Decision-makers at a local and national scale will be able to use the database of articles to quickly and easily identify evidence of relevance to their specific application. Further critical appraisal and extraction of the magnitude of threats for each study are necessary to translate the evidence into threat reduction activities. Therefore, the systematic map and corresponding database of articles presents a valuable starting point for evidence-based decision-making for threat reduction at local and national scales.

Implications for research

This systematic map has reinforced the need to fill knowledge gaps in the previously identified areas of bias (taxonomy, geography, and ecological realm). In particular, plants and freshwater systems were starkly under-studied. Research effort in these areas was not only low overall, but low in particular foci expected to be of high conservation need. For example, articles of biological resource use on plants and in the freshwater realm were scarce, despite 42% of threatened plant species and 41% of threatened freshwater species (animals and plants) being threatened by biological resource use [157]. Our findings also agree with others that there are geographic biases towards North America and Europe and against Africa and areas of South America and Asia [49, 56, 158]. The above gaps are widely acknowledged but efforts to fill them continue to be hampered; we add our voices to those who call for more research into these underrepresented regions, countries, continents, taxa and ecological realms, which are equally threatened by human activities.

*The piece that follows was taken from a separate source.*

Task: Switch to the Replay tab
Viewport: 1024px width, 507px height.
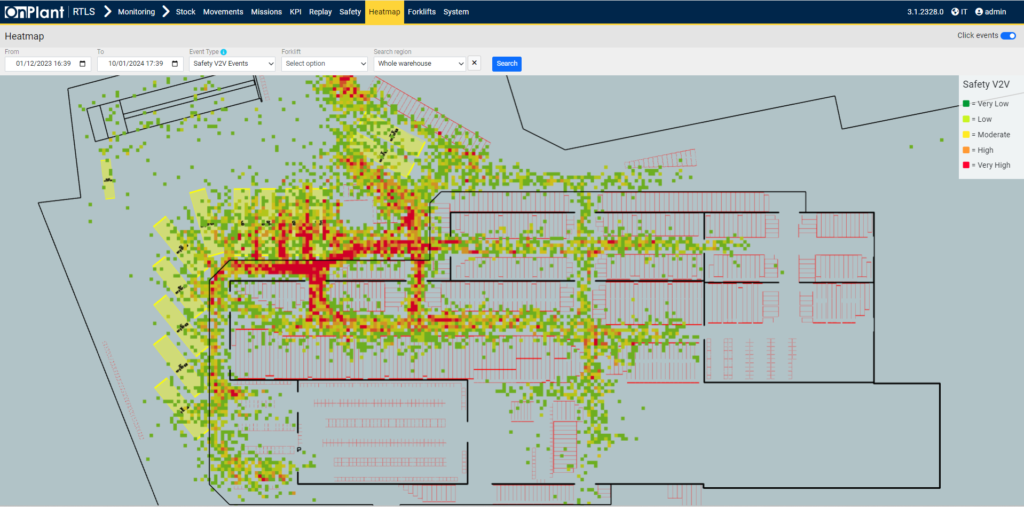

The disproportionately high number of global maps we found will feed into a wider debate on the purpose of global conservation priority mapping [159]. We found almost as many global-scale threat maps as threat maps of any other spatial scale for either Africa or South America. Global scale analyses overlook contextual specificities and complexities in decision-making that influence the success of conservation interventions [160,161,162,163]. Meanwhile, actions to implement global frameworks like the Post-2020 Global Biodiversity Framework occur at a national level, yet a scarcity of maps has been reported in national strategies for both climate change and biodiversity [164, 165]. Therefore, we encourage researchers and individuals responsible for conducting global assessments to explore synthesising the collective findings from smaller-scale threat maps before conducting a global-scale map, and to prioritise filling knowledge gaps at the national level, where implementation is most likely to occur.

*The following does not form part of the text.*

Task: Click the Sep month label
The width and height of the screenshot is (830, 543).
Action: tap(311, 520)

Specific knowledge gaps were observed in land-based threats to marine systems and in the simultaneous study of multiple threats. There is an extensive body of literature to support the importance of land-based threats to the marine realm [166,167,168,169,170,171,172] and the importance of managing multiple threats [17, 71, 72, 173,174,175,176]. However, we found that most articles investigated single threats and few threat-mapping articles of the marine realm investigated land-based threats, representing critical gaps in knowledge. Therefore, specific research that maps the land-based threats to the marine realm, and the spatial interactions between different threats, could have large benefits for conservation outcomes.

This systematic map of the literature details the uneven distribution of retrieved threat mapping literature across threats, taxonomies, geographies, and methodologies. It highlights clusters in knowledge of relevance to the implementation of the Post-2020 Global Biodiversity Framework and draws attention to knowledge gaps that may distort our understanding of where and how human activities threaten species to inform future research. Moreover, the interactive database of threat mapping literature provides a user-friendly tool that makes this area of research more accessible to conservation policy-makers and practitioners.